Walk into enough boardrooms and you start to hear the same line. "We're going multi-cloud." It gets said with a certain pride, the way someone might mention they've taken up running. The intention is good. The follow-through is where things get messy.
Hybrid and multi-cloud are genuinely sensible strategies. Spreading workloads across providers reduces lock-in, gives you room to negotiate, and lets you put each job where it runs best. The Australian market has caught on, and FinOps (the practice of treating cloud spend as a shared, measured discipline rather than a surprise) has gone from niche to non-negotiable. All of that is real. But somewhere between the strategy slide and the invoice, a lot of organisations lose the plot.
The bill nobody budgeted for
Here is the uncomfortable truth. Most multi-cloud sprawl is not a deliberate strategy. It's an accident that happened over three years. One team spun up something on AWS for a single project. Another inherited a Google workload through an acquisition. The core stayed on Azure. Nobody decided to run three clouds. It just sort of happened, and now there are three sets of identities to manage, three billing models to decode, and three security postures to keep honest.
The costs that hurt are rarely the ones on the headline price list. They're the egress fees when data moves between clouds. They're the duplicated tooling. They're the engineer who is brilliant at Azure networking and now has to become passably competent at two more platforms, which means they're slower at all three. Complexity is a tax, and you pay it whether or not you noticed signing up.
FinOps exists because someone finally read the bill and asked why it was so high. That's a healthy instinct. But FinOps done badly becomes a monthly ritual of staring at dashboards and feeling vaguely guilty. Done well, it's a feedback loop that changes how you build. The difference is whether cost is a conversation you have at the end or a constraint you design around from the start.
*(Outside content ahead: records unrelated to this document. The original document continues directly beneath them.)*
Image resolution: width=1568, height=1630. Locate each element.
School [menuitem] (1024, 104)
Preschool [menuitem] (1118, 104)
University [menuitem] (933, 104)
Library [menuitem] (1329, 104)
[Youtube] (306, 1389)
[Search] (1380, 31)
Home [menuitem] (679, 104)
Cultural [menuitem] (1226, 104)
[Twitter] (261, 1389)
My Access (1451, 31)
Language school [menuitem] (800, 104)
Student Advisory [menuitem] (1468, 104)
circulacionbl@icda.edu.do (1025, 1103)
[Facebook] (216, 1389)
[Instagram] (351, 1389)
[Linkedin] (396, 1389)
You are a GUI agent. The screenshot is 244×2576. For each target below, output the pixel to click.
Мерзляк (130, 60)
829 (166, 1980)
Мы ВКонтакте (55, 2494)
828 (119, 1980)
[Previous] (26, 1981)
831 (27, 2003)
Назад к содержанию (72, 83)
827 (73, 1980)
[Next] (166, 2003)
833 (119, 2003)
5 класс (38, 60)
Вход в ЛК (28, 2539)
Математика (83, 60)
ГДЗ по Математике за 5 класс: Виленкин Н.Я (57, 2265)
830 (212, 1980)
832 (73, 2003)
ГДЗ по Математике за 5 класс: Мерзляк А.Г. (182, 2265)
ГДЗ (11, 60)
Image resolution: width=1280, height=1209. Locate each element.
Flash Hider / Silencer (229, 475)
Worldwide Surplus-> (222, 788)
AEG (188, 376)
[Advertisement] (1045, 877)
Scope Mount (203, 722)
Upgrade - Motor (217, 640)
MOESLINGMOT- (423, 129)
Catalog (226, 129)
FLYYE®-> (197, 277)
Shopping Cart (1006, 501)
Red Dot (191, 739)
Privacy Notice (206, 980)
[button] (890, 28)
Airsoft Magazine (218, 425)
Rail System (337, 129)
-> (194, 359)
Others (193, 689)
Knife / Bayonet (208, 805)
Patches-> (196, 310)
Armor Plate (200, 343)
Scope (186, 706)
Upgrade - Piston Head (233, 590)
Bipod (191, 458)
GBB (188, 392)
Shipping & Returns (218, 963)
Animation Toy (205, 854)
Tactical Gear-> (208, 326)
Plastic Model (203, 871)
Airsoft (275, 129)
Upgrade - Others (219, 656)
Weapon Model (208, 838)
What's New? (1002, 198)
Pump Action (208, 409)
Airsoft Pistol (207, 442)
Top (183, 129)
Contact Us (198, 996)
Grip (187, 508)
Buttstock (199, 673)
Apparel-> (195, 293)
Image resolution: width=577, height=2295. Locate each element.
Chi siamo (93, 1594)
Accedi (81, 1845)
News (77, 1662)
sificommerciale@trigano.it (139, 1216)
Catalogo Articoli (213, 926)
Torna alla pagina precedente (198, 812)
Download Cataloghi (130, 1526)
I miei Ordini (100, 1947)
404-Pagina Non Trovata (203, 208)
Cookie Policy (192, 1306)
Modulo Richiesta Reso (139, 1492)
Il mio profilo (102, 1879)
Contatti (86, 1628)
In regulated industries, the maths is different
For government, healthcare, and financial services, the cost question is tangled up with something harder to put a dollar figure on. Sovereignty and compliance. When you spread workloads across providers, you also spread your accreditation surface. Every cloud you add is another environment that has to satisfy IRAP, the Essential Eight, ISM controls, or whatever framework governs your sector. The audit doesn't get cheaper because you diversified. It gets longer.
This is where a lot of well-meaning multi-cloud plans quietly fall over. A second provider looked cheaper on compute. But once you priced in the work to bring it up to the same security standard, accredit it, and monitor it around the clock, the saving evaporated. Sometimes it went negative. The cheapest cloud is almost never the one with the lowest per-hour rate. It's the one your team can run safely without a fresh accreditation marathon every time.
We build most of our regulated work in Azure Australia East for exactly this reason. Not because Azure is the only good answer, but because keeping data in a known, sovereign region with a single coherent identity and security model removes whole categories of cost and risk before they appear. Zero Trust through Entra ID, conditional access, Defender watching the perimeter all day and night. That's hard enough to do well once. Doing it three times, consistently, is a real expense that should be on the spreadsheet from day one.
A useful way to decide
Here is the framing we use with clients, and it holds up well. Multi-cloud should be a decision, not a drift. If you can point to the specific reason a workload lives on a particular provider (a data residency rule, a service that genuinely has no equal elsewhere, a contractual obligation), that's a decision worth defending. If the honest answer is "history" or "that's where the last contractor put it," that's drift, and drift is what your FinOps review keeps flagging.
The organisations getting this right share a habit. They consolidate by default and diversify on purpose. They run the bulk of their workloads where their people are genuinely expert and their compliance story is strongest, then deliberately place the exceptions elsewhere with eyes open. They tag everything so cost is visible per team and per project. And they treat the security and accreditation overhead of each environment as a real line item, not an afterthought.
That's the part the trend pieces tend to skip. Cost optimisation in the cloud is not mostly about haggling on rates or rightsizing virtual machines, useful as those are. It's about reducing the number of things you have to keep perfectly secure and perfectly compliant at the same time. Fewer moving parts, each one understood properly, will almost always beat a sprawling estate held together by good intentions.
Multi-cloud is a fine strategy. Just make sure you chose it, rather than woke up inside it. Read the whole bill, including the parts that don't have a dollar sign next to them yet. The compliance hours, the cognitive load on your team, the audit you'll be doing twice. Price those in, and the right shape for your cloud usually becomes obvious. Often simpler than the brochure suggested, and a good deal cheaper to run.